Rasch analysis assumes a unidimensional scale. Principal components analysis (PCA) with varimax rotation was conducted as a first step to identify any potential problems with the factor structure in our sample prior to Rasch analysis. Horn's parallel analysis technique18 was used to determine the number of factors to extract.

Assuming appropriate factor structure, extreme scores, either 0 (floor) or 33 (ceiling), were removed, as it is impossible to reliably locate those scores in the Rasch model. Two different Rasch models are widely used: the distance-varying partial credit model or the uniform-distance rating scale model. Generally, a strong argument is required before the rating scale model is accepted. A likelihood ratio test can be conducted to determine whether the distances between response options are similar enough to use the rating scale model. A statistically significant result would suggest that the distances vary from each other to an extent greater than chance and, therefore, that the partial credit model should be used.

In order for scale data to fit the Rasch model, the position of each person in the database should be estimable by virtue of knowing only his or her score on the scale. Conversely, the score of each person should be estimable by virtue of knowing only his or her position relative to all other individuals. Deviations from estimated person location or scale score are termed “residuals.” If the residuals are relatively small and are normally distributed, the data adequately fit the Rasch model. This assumption can be tested descriptively and statistically. Descriptively, the mean of all item and person residuals, which are logit transformed prior to analysis, should be close to 0, with a standard deviation close to 1. Fit can be evaluated statistically through an item-trait interaction statistic where a P value <.05 indicates significant deviation. Significance would suggest the data do not fit the model and reasons for misfit should be explored.
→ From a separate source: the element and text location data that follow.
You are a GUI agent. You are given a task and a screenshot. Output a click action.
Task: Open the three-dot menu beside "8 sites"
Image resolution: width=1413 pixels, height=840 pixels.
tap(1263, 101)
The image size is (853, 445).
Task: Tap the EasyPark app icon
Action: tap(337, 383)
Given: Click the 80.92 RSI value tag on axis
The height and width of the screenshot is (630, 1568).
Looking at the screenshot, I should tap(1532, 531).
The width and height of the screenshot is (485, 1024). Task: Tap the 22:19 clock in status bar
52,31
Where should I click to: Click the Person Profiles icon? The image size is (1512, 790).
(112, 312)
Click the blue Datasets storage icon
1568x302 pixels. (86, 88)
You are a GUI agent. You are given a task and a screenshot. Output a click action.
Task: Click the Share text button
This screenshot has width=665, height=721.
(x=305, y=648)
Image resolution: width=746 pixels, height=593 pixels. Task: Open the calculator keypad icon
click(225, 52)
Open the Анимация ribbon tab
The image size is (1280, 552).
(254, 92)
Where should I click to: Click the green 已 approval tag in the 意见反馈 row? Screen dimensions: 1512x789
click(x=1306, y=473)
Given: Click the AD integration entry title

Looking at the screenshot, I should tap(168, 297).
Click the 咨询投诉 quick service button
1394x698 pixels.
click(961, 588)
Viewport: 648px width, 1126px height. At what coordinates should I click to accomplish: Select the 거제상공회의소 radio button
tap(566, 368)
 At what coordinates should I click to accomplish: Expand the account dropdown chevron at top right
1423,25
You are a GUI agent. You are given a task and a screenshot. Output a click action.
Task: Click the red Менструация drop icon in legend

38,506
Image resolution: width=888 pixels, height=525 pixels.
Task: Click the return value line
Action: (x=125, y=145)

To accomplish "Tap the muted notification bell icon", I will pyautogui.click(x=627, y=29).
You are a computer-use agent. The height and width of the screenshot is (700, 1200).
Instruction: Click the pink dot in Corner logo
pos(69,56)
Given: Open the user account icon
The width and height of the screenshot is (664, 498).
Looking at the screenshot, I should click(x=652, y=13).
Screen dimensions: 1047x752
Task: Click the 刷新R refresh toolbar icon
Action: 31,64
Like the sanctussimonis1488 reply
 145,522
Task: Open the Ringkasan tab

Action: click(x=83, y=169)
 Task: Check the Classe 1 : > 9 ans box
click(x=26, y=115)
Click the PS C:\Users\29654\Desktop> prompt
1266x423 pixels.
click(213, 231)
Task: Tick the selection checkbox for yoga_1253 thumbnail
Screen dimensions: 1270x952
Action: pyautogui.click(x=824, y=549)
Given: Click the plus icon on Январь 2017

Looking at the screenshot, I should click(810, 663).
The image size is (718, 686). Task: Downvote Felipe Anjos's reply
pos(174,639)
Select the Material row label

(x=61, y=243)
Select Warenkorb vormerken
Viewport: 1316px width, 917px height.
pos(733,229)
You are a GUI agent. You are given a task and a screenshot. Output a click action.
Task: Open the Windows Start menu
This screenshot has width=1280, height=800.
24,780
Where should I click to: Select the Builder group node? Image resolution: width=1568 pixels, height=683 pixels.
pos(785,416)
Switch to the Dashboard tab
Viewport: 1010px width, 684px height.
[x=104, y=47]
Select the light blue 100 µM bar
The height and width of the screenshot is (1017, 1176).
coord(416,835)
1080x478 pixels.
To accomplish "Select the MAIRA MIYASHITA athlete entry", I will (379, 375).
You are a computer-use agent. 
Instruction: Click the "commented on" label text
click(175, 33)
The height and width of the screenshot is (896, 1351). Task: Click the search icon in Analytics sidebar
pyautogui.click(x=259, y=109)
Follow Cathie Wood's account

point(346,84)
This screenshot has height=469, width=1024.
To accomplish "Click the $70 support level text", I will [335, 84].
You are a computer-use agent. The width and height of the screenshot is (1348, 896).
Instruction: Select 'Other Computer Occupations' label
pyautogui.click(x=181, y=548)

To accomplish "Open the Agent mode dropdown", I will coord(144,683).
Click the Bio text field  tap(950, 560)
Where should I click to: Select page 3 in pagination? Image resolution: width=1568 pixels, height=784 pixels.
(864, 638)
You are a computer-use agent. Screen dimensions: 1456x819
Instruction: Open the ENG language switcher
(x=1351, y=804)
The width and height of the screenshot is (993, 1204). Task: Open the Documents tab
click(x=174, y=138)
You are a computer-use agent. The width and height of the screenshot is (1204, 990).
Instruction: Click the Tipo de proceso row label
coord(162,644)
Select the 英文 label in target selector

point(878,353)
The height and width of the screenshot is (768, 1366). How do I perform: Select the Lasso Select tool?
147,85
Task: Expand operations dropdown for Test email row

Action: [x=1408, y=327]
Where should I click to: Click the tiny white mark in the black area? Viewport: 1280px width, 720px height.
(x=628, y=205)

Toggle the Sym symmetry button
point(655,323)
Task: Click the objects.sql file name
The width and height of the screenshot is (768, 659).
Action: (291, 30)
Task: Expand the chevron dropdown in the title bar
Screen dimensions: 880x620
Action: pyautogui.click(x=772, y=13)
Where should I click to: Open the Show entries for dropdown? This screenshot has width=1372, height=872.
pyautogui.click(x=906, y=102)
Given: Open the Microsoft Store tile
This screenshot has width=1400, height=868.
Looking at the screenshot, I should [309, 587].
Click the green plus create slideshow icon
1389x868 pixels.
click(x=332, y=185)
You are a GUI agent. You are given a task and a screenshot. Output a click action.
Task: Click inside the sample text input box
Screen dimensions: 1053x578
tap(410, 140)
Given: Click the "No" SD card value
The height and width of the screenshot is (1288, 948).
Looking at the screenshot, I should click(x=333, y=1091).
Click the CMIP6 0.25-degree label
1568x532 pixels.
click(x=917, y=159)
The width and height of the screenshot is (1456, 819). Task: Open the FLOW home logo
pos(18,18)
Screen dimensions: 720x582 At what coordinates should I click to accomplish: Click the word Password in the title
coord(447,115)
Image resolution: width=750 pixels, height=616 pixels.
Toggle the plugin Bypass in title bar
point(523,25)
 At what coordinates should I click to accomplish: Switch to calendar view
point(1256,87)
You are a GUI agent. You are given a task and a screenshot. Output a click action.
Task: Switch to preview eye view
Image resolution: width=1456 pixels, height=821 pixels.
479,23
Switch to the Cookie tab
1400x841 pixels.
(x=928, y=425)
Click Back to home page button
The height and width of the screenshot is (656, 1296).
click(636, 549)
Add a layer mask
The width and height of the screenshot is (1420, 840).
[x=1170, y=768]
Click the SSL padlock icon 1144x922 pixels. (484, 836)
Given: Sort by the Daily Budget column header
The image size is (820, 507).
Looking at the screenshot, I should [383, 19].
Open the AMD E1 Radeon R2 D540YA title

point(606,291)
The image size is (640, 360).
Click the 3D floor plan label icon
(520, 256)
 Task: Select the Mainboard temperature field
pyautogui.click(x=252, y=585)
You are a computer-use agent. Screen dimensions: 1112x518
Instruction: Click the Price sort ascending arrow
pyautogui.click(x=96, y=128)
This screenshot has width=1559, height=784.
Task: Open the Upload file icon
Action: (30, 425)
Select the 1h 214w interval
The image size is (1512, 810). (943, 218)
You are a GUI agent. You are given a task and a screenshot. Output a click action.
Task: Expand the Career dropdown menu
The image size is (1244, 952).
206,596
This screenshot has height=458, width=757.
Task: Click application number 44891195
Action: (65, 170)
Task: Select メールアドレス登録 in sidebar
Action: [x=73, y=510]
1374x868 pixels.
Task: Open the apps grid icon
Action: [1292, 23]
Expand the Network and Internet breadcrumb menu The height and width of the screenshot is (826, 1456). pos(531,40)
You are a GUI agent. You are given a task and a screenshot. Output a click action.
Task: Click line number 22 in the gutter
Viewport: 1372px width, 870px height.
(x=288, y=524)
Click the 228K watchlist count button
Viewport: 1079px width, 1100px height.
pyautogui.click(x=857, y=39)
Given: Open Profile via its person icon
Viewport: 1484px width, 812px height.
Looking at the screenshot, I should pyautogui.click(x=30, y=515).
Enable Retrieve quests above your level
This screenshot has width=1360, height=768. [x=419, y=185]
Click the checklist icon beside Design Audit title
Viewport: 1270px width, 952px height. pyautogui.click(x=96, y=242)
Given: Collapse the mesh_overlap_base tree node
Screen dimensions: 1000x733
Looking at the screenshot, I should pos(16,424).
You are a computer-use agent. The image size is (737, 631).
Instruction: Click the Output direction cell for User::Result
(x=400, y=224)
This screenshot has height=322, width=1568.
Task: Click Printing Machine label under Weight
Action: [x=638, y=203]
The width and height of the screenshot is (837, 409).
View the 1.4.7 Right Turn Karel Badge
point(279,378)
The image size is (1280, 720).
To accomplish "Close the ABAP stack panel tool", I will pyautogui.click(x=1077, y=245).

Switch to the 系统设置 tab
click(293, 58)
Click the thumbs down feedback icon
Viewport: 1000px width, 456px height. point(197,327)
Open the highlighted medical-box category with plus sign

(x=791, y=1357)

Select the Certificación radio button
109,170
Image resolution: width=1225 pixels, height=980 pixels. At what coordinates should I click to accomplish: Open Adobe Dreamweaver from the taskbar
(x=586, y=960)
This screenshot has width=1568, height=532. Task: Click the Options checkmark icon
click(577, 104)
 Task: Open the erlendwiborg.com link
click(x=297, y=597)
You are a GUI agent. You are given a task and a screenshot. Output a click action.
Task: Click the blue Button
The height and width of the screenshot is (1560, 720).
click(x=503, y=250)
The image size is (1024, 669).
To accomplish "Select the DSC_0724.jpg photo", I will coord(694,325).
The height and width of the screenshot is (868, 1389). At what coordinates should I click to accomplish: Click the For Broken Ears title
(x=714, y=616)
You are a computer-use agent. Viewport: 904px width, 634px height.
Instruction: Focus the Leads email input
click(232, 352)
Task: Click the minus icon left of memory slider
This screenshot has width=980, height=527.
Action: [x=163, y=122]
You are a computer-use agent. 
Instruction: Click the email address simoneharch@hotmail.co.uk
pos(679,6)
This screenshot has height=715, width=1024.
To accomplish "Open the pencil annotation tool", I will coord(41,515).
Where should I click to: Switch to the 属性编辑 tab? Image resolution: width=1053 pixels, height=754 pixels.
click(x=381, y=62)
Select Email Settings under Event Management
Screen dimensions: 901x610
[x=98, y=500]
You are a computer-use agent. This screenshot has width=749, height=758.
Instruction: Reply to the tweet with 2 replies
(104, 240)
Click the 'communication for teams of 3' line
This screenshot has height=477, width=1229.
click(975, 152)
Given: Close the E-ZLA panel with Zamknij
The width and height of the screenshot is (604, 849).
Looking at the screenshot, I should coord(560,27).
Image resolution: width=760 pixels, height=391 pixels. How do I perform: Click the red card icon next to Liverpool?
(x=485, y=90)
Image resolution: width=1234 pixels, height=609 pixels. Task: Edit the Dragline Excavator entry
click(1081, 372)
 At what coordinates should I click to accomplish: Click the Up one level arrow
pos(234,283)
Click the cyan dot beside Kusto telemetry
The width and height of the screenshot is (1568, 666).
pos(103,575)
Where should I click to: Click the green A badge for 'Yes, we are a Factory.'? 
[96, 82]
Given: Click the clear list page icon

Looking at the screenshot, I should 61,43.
Misfit can be the result of a number of scale problems, and Rasch analysis allows for a detailed evaluation of each problem. The first is that the response options may not be performing as expected. RUMM2030 software (Rumm Laboratory Pty Ltd, Duncraig, Western Australia, Australia) was used to determine whether any of the response thresholds were disordered, as would be the case if, for example, the threshold between responses of 2 and 3 was located lower on the scale than the threshold between responses of 1 and 2. This disordered response threshold may be the result of a poorly worded item or ambiguous response options, either of which will result in an inability to reliably estimate a person or item score.

Another source of misfit is differential item functioning (DIF). Conceptually, DIF occurs when a clinically relevant subset of the sample responds differently to an item than does the rest of the sample. This difference is identified through splitting the sample by level of the trait (ie, sex) and then plotting the location of similar groups of each sample, termed “class intervals,” along the continuum of the construct of kinesiophobia. A trait-by-class-interval analysis of variance is conducted to determine whether the ability to estimate score or location between the 2 levels of the trait differs to a degree greater than chance. Differential item functioning can be either: (1) uniform, in which one subgroup consistently performs differently across all levels of the item, or (2) nonuniform, in which the subgroups differ at some but not all levels of the item.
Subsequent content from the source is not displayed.